WHAT YOU ARE ASKED TO DO -
Nothing in the records should be left out; transcribe them exactly.

INFORMATION SHOWN -
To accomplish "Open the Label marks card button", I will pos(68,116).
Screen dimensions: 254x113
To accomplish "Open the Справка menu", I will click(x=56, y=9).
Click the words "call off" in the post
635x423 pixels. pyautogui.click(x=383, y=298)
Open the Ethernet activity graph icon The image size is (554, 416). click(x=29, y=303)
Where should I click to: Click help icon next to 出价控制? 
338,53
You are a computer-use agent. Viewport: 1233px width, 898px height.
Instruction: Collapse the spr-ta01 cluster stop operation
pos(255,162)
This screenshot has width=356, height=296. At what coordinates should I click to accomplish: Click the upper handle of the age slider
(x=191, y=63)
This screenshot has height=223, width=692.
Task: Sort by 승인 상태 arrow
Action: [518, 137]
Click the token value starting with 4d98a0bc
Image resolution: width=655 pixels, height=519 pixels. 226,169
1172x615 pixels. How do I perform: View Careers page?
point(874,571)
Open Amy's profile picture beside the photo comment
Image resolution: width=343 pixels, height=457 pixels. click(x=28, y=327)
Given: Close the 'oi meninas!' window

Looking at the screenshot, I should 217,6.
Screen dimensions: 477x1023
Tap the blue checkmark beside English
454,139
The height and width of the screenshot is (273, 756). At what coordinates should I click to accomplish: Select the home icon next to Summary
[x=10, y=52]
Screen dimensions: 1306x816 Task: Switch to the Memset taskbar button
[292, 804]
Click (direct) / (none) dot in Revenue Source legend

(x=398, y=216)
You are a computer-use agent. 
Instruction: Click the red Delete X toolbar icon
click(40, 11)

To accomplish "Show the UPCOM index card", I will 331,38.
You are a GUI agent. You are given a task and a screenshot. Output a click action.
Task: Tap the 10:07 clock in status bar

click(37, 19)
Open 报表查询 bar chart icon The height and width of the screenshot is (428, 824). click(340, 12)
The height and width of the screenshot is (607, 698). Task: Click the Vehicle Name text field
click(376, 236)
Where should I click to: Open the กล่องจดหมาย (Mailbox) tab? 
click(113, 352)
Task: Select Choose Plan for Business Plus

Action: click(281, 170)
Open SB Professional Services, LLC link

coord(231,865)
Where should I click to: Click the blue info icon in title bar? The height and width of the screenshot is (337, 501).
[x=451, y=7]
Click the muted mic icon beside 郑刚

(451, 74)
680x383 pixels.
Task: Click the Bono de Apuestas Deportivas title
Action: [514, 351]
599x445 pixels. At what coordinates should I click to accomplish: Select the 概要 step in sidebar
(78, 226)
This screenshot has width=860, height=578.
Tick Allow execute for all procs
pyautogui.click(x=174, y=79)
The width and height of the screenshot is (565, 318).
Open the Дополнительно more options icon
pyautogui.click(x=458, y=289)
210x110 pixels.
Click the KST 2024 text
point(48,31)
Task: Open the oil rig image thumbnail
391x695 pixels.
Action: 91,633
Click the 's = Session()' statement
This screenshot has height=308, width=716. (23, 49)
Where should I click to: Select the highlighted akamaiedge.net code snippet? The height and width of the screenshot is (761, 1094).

RESULT OF THIS EXERCISE -
To accomplish "Open the Label marks card button", I will pos(68,116).
Screen dimensions: 254x113
To accomplish "Open the Справка menu", I will click(x=56, y=9).
Click the words "call off" in the post
635x423 pixels. pyautogui.click(x=383, y=298)
Open the Ethernet activity graph icon The image size is (554, 416). click(x=29, y=303)
Where should I click to: Click help icon next to 出价控制? 
338,53
You are a computer-use agent. Viewport: 1233px width, 898px height.
Instruction: Collapse the spr-ta01 cluster stop operation
pos(255,162)
This screenshot has width=356, height=296. At what coordinates should I click to accomplish: Click the upper handle of the age slider
(x=191, y=63)
This screenshot has height=223, width=692.
Task: Sort by 승인 상태 arrow
Action: [518, 137]
Click the token value starting with 4d98a0bc
Image resolution: width=655 pixels, height=519 pixels. 226,169
1172x615 pixels. How do I perform: View Careers page?
point(874,571)
Open Amy's profile picture beside the photo comment
Image resolution: width=343 pixels, height=457 pixels. click(x=28, y=327)
Given: Close the 'oi meninas!' window

Looking at the screenshot, I should 217,6.
Screen dimensions: 477x1023
Tap the blue checkmark beside English
454,139
The height and width of the screenshot is (273, 756). At what coordinates should I click to accomplish: Select the home icon next to Summary
[x=10, y=52]
Screen dimensions: 1306x816 Task: Switch to the Memset taskbar button
[292, 804]
Click (direct) / (none) dot in Revenue Source legend

(x=398, y=216)
You are a computer-use agent. 
Instruction: Click the red Delete X toolbar icon
click(40, 11)

To accomplish "Show the UPCOM index card", I will 331,38.
You are a GUI agent. You are given a task and a screenshot. Output a click action.
Task: Tap the 10:07 clock in status bar

click(37, 19)
Open 报表查询 bar chart icon The height and width of the screenshot is (428, 824). click(340, 12)
The height and width of the screenshot is (607, 698). Task: Click the Vehicle Name text field
click(376, 236)
Where should I click to: Open the กล่องจดหมาย (Mailbox) tab? 
click(113, 352)
Task: Select Choose Plan for Business Plus

Action: click(281, 170)
Open SB Professional Services, LLC link

coord(231,865)
Where should I click to: Click the blue info icon in title bar? The height and width of the screenshot is (337, 501).
[x=451, y=7]
Click the muted mic icon beside 郑刚

(451, 74)
680x383 pixels.
Task: Click the Bono de Apuestas Deportivas title
Action: [514, 351]
599x445 pixels. At what coordinates should I click to accomplish: Select the 概要 step in sidebar
(78, 226)
This screenshot has width=860, height=578.
Tick Allow execute for all procs
pyautogui.click(x=174, y=79)
The width and height of the screenshot is (565, 318).
Open the Дополнительно more options icon
pyautogui.click(x=458, y=289)
210x110 pixels.
Click the KST 2024 text
point(48,31)
Task: Open the oil rig image thumbnail
391x695 pixels.
Action: 91,633
Click the 's = Session()' statement
This screenshot has height=308, width=716. (23, 49)
Where should I click to: Select the highlighted akamaiedge.net code snippet? The height and width of the screenshot is (761, 1094).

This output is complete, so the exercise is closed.